[OmniOS-discuss] ZFS crash/reboot loop

Mon Jul 13 00:26:54 UTC 2015

On 7/12/15 3:21 PM, Günther Alka wrote:
> First action:
> If you can mount the pool read-only, update your backup

We are securing all the non-scratch data currently before messing with
the pool any more.  We had backups as recent as the night before but it
is still going to be faster to pull the current data from the readonly
pool than from backups.

> Then
> I would expect that a single bad disk is the reason of the problem on a
> write command. I would first check the system and fault log or
> smartvalues for hints about a bad disk. If there is a suspicious disk,
> remove that and retry a regular import.

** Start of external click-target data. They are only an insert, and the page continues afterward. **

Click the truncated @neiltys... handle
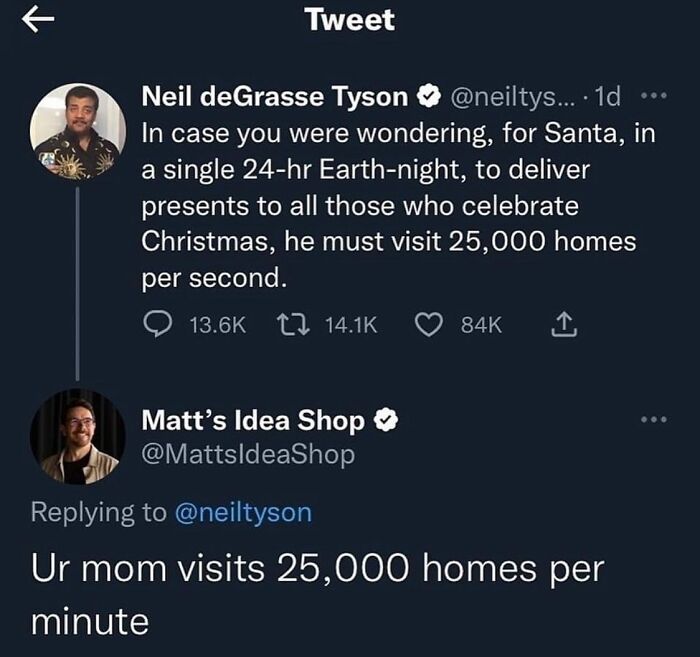Image resolution: width=700 pixels, height=657 pixels. coord(509,97)
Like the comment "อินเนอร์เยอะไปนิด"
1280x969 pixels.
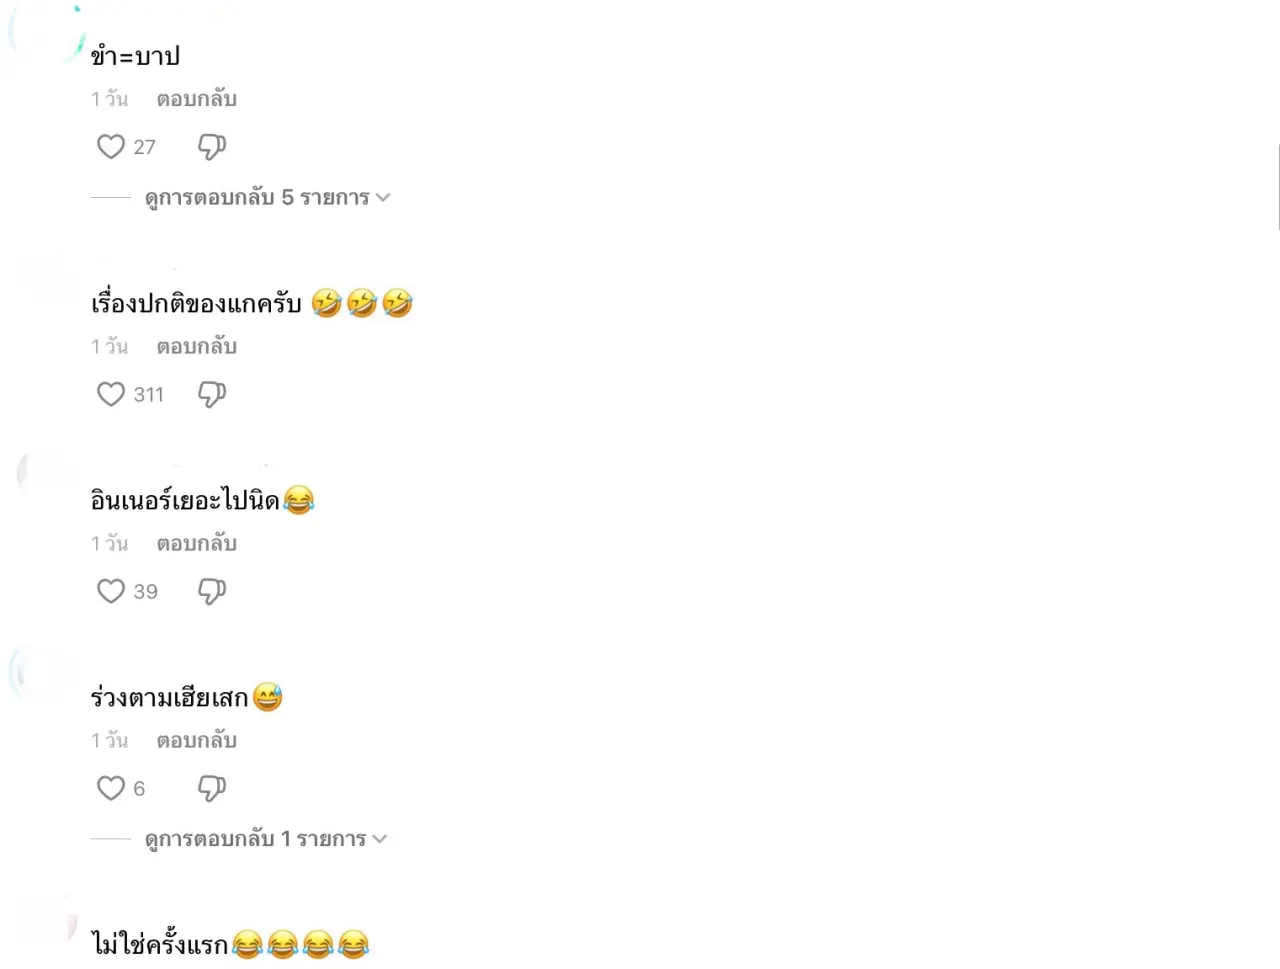tap(111, 591)
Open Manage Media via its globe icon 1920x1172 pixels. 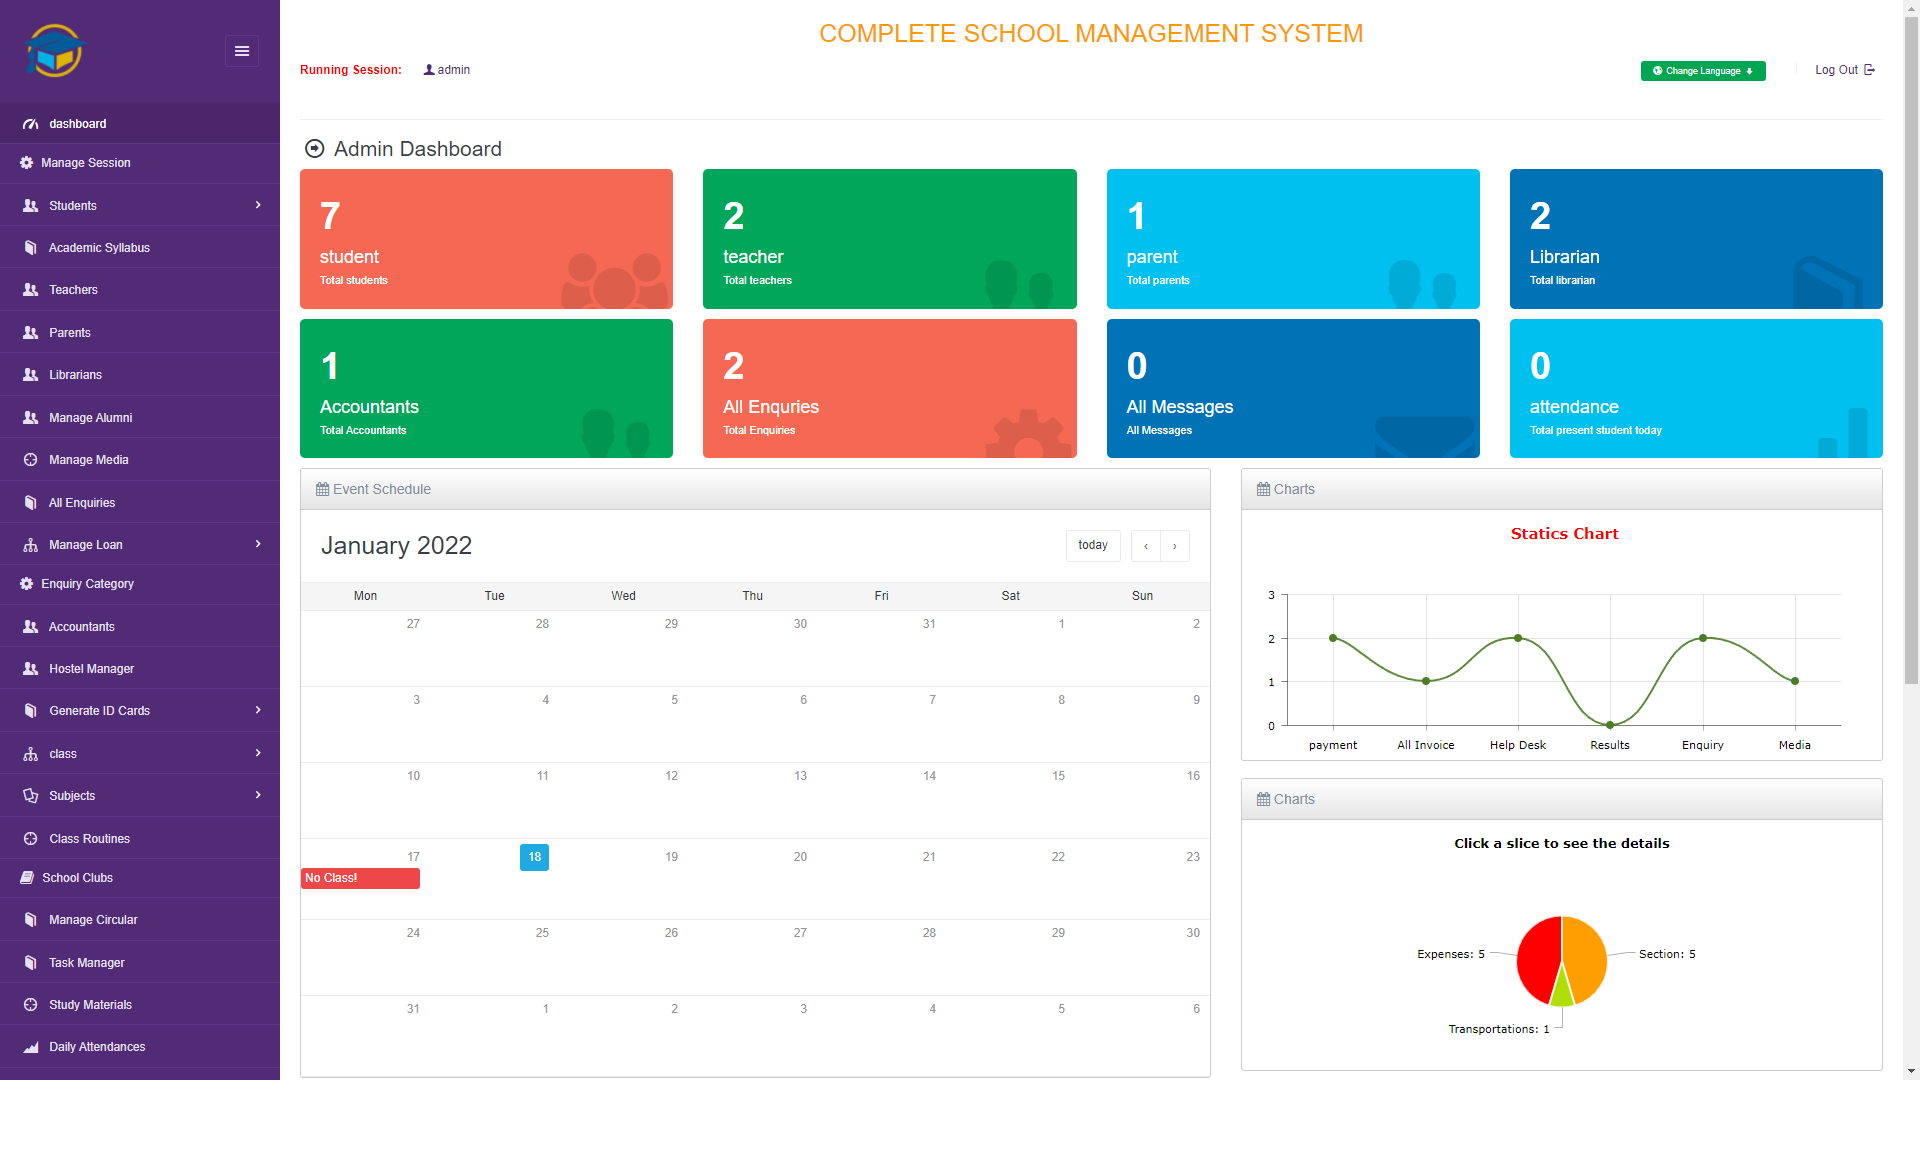click(x=29, y=459)
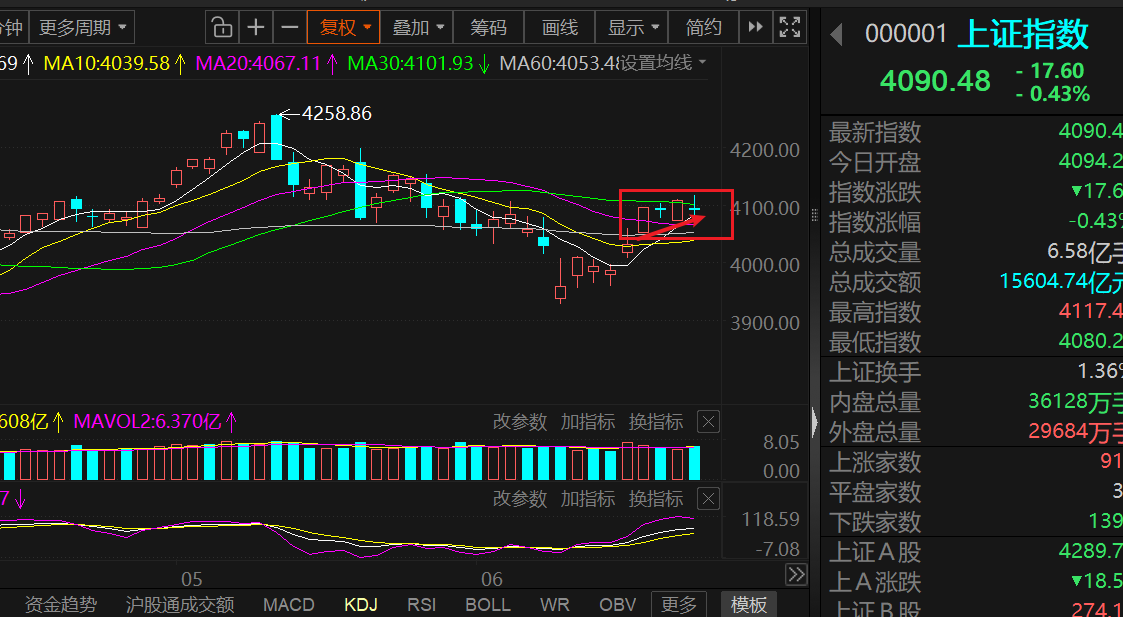
Task: Click the lock icon in chart toolbar
Action: click(222, 28)
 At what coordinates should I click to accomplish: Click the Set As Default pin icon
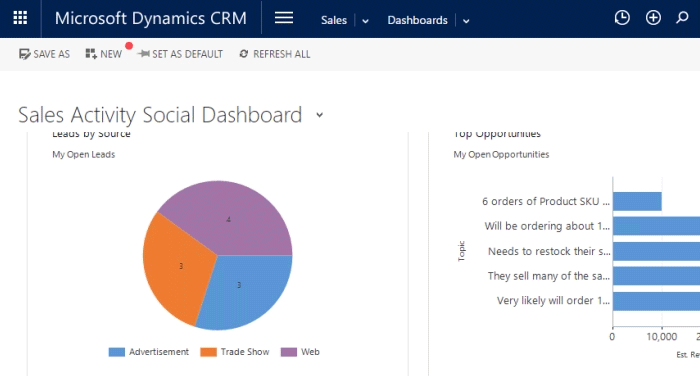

We have pulled all disks individually yesterday to test this exact
theory.  We have hit the mpt_sas disk failure panics before so we had
already tried this.

> If there is no hint
> Next what I would try is a pool export. Then create a script that
> imports the pool followed by a scrub cancel. (Hope that the cancel is
> faster than the crash). Then check logs during some pool activity.

If I have not imported the pool RW can I export the pool?  I thought we
have tried this but I will have to confer.

> If this does not help, I would remove all data disks and bootup.
> Then hot-plug disk by disk and check if its detected properly and check
> logs. Your pool remains offline until enough disks come back.
> Adding disk by disk and checking logs should help to find a bad disk
> that initiates a crash

This is interesting and we will try this once we secure the data.

> Next option is, try a pool import where always one or next disk is
> missing. Until there is no write, missing disks are not a problem with
> ZFS (you may need to clear errors).

Wouldn't this be the same as above hot-plugging disk by disk?

> Last option:
> use another server where you try to import (mainboard, power,  hba or
> backplane problem) remove all disks and do a nondestructive or smart
> test on another machine

Sadly we do not have a spare chassis with 40 slots around to test this.
 I am so far unconvinced that this is a hardware problem though.

We will most likely boot up into linux live CD to run smartctl and see
if it has any information on the disks.

-- 
Derek T. Yarnell
University of Maryland
Institute for Advanced Computer Studies